По смерти матери Иван был совершенно предоставлен самому себе касательно умственного и нравственного развития. Пытливый ум ребенка требовал пищи: он жадно схватил все, что могли предложить ему век и общество; масса сведений была невелика, делать выбора было не из чего, молодой князь взял все, прочел все, что мог достать прочесть: след., в деле умственном Иван мог еще обойтись без руководителя. Но не так было в деле нравственном: среди эгоистических стремлений партий царственный младенец был предоставлен в руководство одному собственному эгоизму; Иван с ранней юности был окружен людьми, которые в своих стремлениях не обращали на него никакого внимания, беспрерывно оскорбляли его: отсюда Иван необходимо должен был привыкнуть — имея в виду только собственные интересы, не обращать внимания на интересы других, не уважать человеческого достоинства, не уважать жизни человека; если он, как начал себя помнить, не встречал ниоткуда не только сочувствия, даже внимания, то как хотеть, чтоб он сочувствовал, другим, обращал внимание на других? Пренебрегали развитием хороших склонностей ребенка, подавлением дурных, оставляли его предаваться чувственным животвенным стремлениям, потворствовали ему, хвалили за то, за что надобно было порицать, и в то же время, когда дело доходило до личных интересов боярских, молодого князя оскорбляли в самых лучших, самых святых его интересах, именно в привязанности к людям, оскорбляли вдвойне, оскорбляли как государя, потому что не слушали его приказаний, оскорбляли как человека, потому что не слушали его просьб, не обращали внимания на его слезы: от этого сочетания потворств, ласкательств и оскорблений, которым беспрерывно подвергался Иван, в нем развились два чувства: презрение к рабам ласкателям и ненависть ко врагам, ненависть к строптивым вельможам, беззаконно похитившим его права, и ненависть личная за личные оскорбления.

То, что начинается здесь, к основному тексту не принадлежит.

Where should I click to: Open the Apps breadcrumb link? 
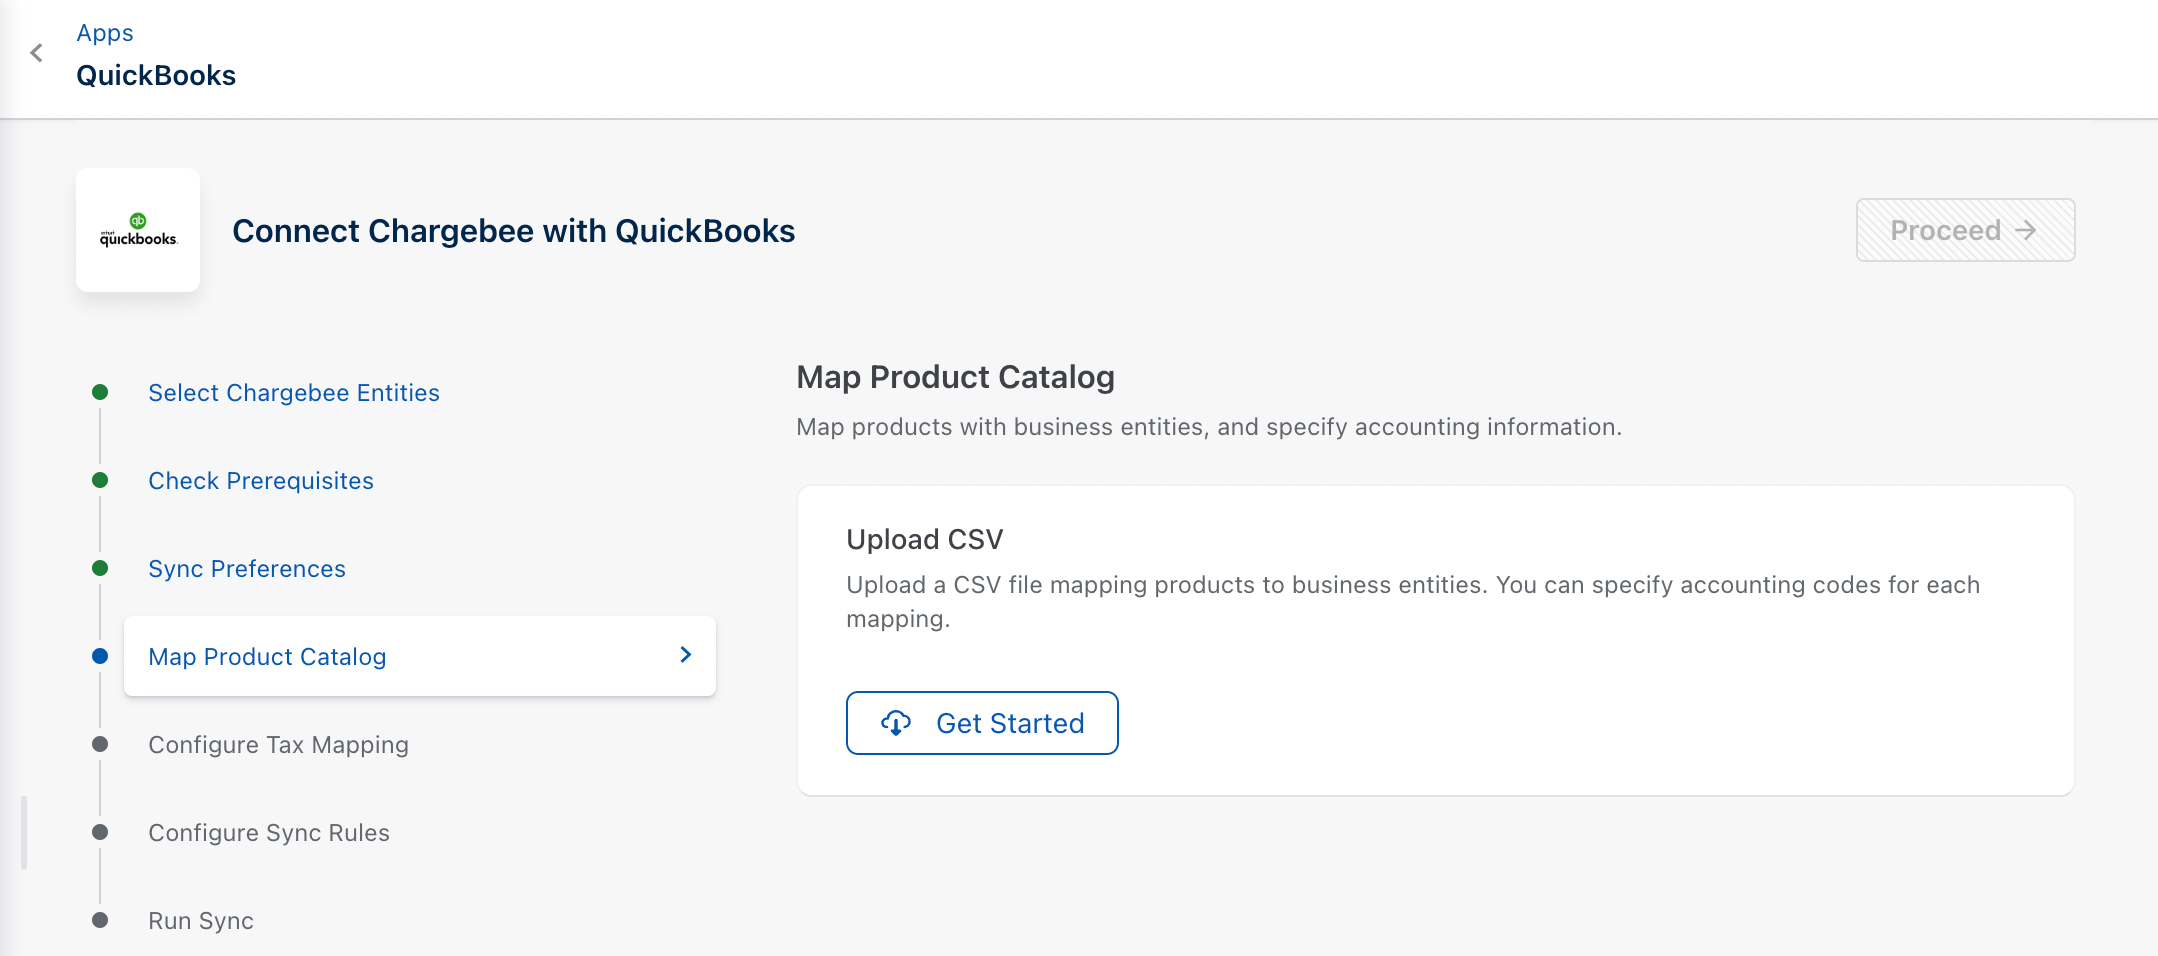(105, 33)
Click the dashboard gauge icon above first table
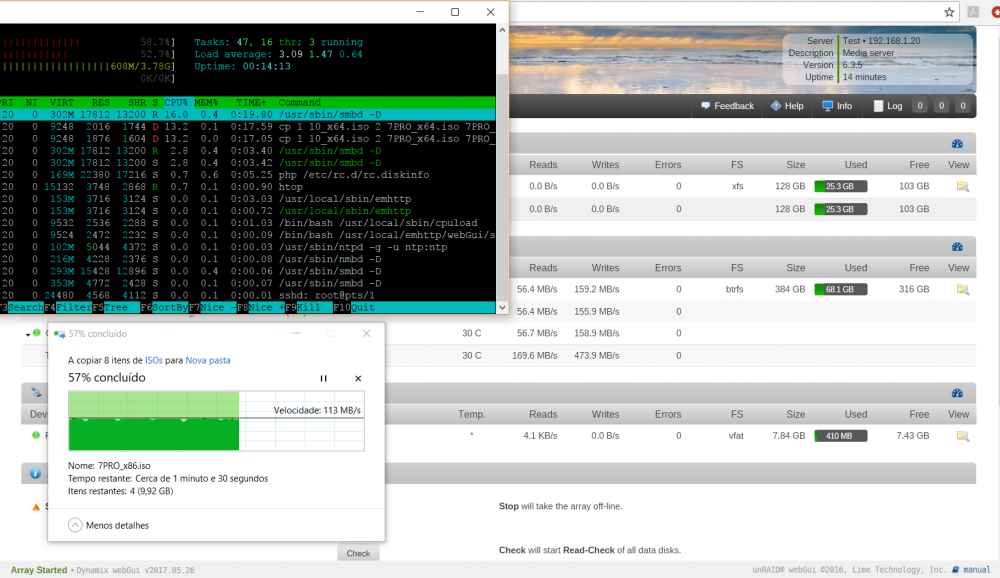The width and height of the screenshot is (1000, 578). click(x=957, y=144)
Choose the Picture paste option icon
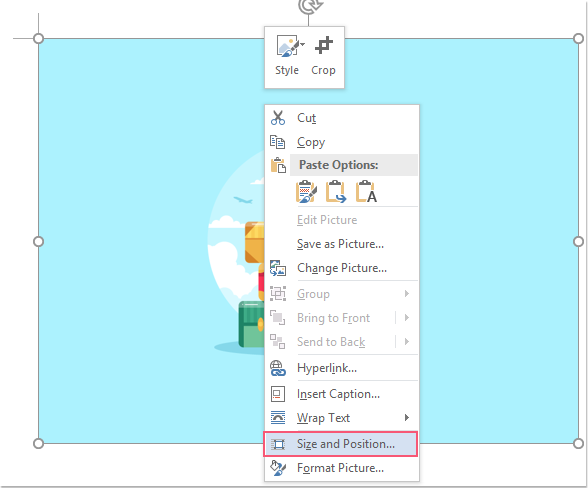The height and width of the screenshot is (488, 588). pos(336,192)
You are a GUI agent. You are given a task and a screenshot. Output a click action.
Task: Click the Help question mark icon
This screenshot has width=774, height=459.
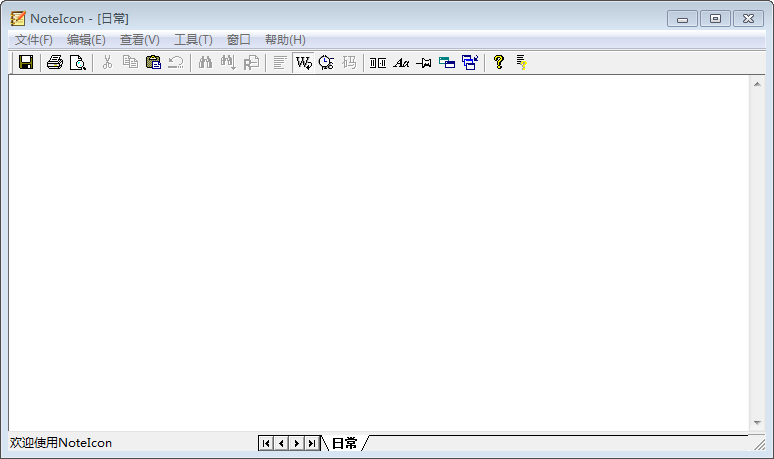[x=498, y=62]
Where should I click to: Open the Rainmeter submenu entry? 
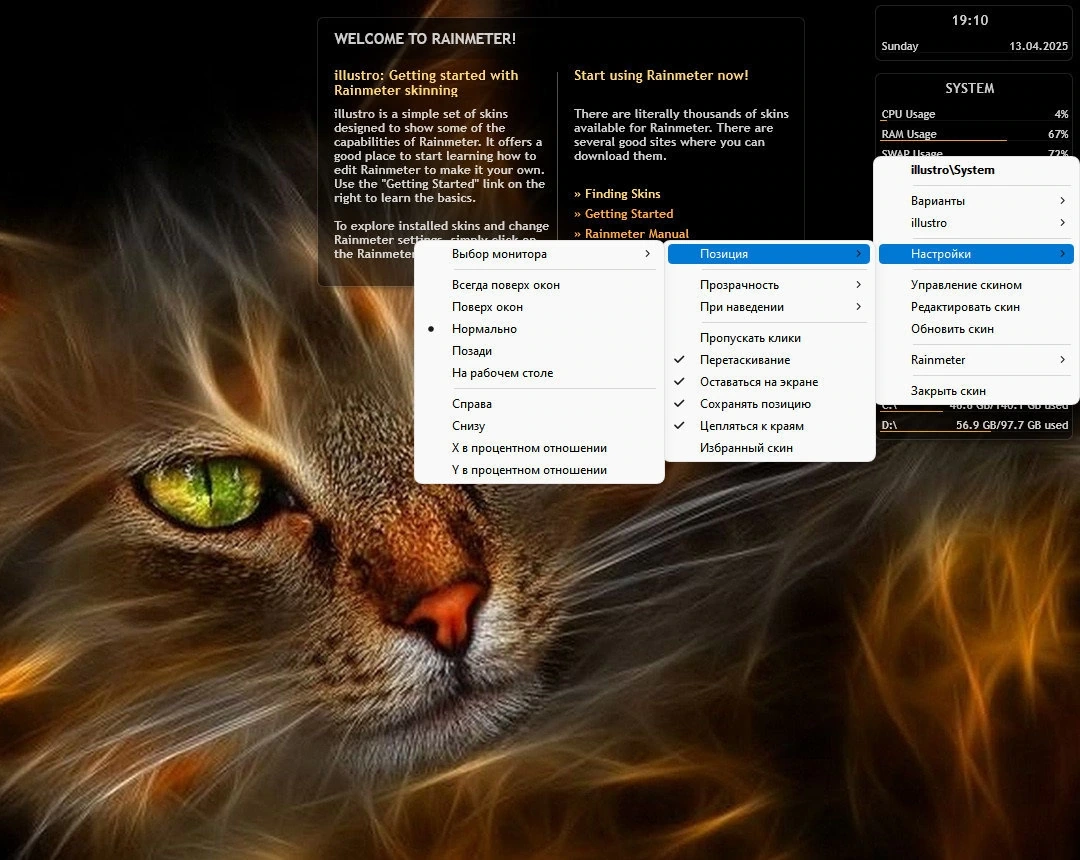[x=976, y=359]
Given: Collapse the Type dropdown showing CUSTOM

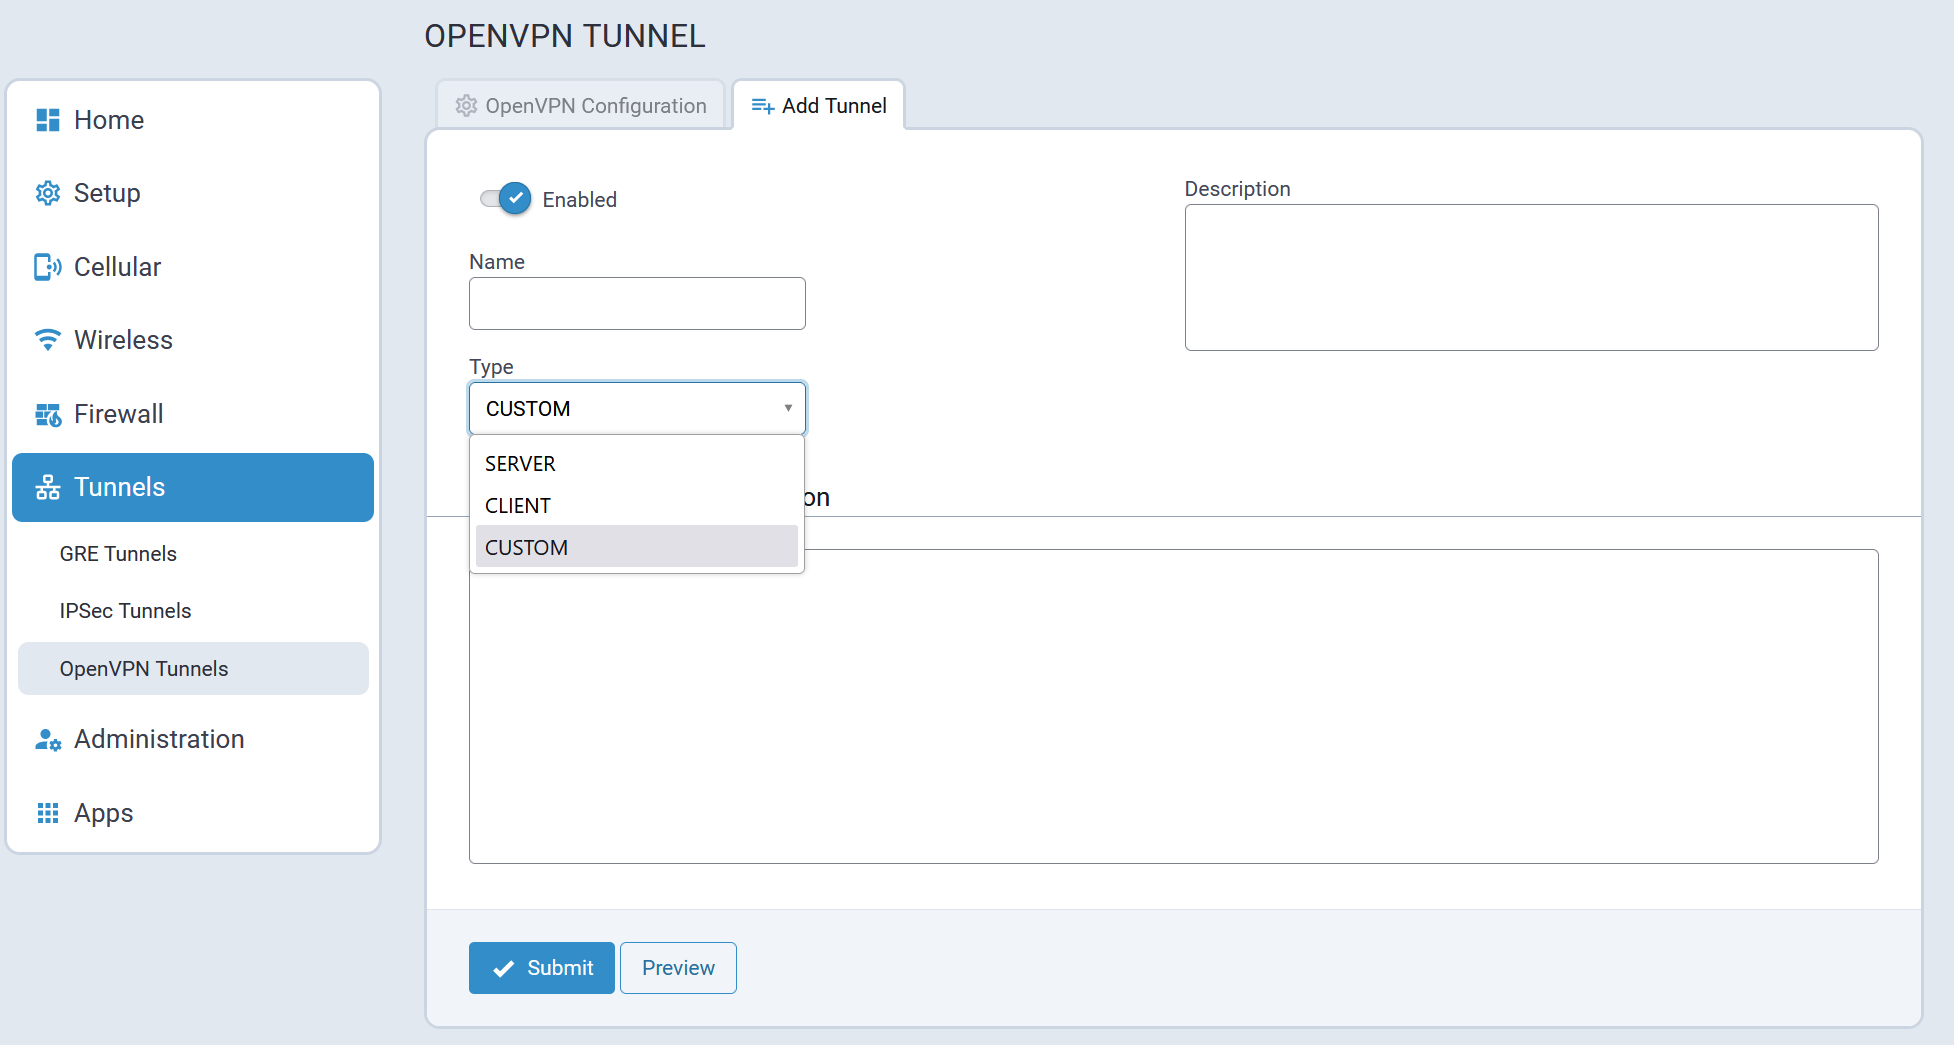Looking at the screenshot, I should (637, 408).
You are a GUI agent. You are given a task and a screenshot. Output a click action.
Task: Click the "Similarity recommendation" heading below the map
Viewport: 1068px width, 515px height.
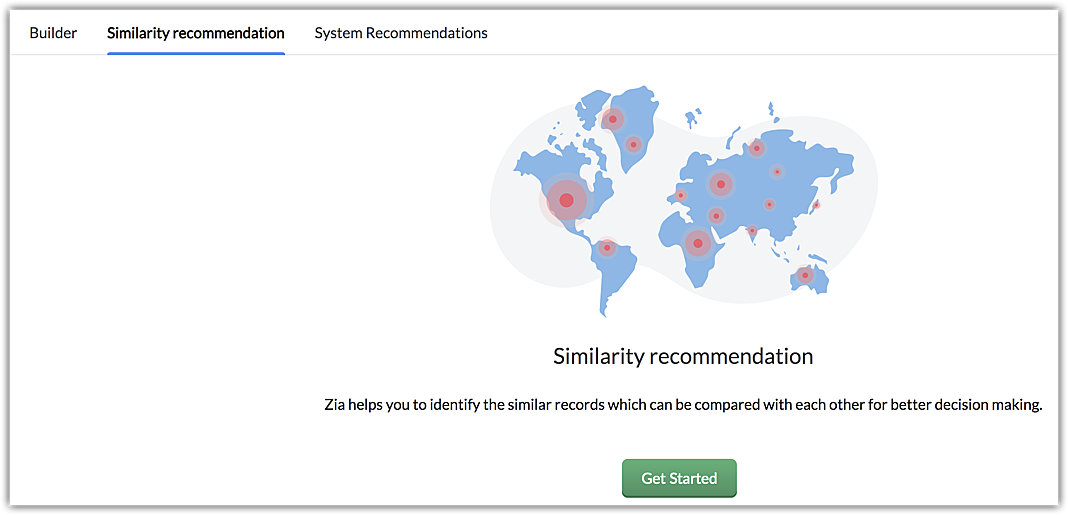click(683, 356)
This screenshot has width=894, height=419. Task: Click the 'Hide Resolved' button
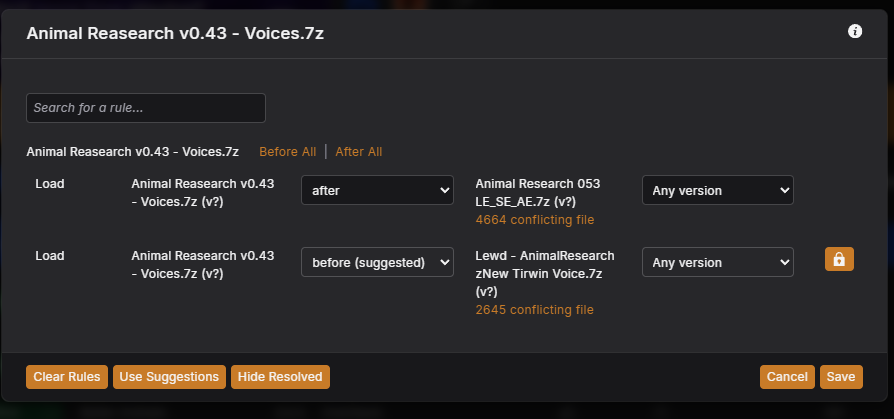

Таким образом, употреблю слова, Курбского, в предобрую душу Ивана были всеяны злые нравы, но не дьяволом и не женами злыми и чародейками — сам Курбский говорит, кем и как были всеяны злые нравы: «Питаша его велицые гордые паны, по их языку боярове, его на свою и детей своих беду, ретящеся друг пред другом, ласкающе и угождающе ему во всяком наслаждению и сладострастию. Егдаже начал приходити в возраст, аки лет в дванадесять, начал первее бессловесных крови проливати, с стремнин высоких мечюще их, також и иныя многая неподобныя дела творити, авляющи хотящее быти немилосердое произволение в себе. Егда же уже приходяще к пятомунадесять лету, и вяще, тогда начал человеков уроняти. И собравши четы юных около себя детей и сродных оных предреченных сигклитов, по стогнам и по торжищам начал на конех с ними ездити и всенародных человеков, мужей и жен, биги и грабити, скачуще и бегающе всюду неблагочинне. И воистинну, дела разбойническия самыя творяше, и иныя злыя исполняше, их же не токмо глаголати излишно, но и срамно; ласкателем же все таковое на свою беду восхваляющим: о храбр, глаголюще, будет сей царь и мужествен! Егда же прииде к седьмомунадесять лету, тогда теж прегордые сигклитове начаша подущати его и мстити им свои недружбы, един против другаго»{1008}.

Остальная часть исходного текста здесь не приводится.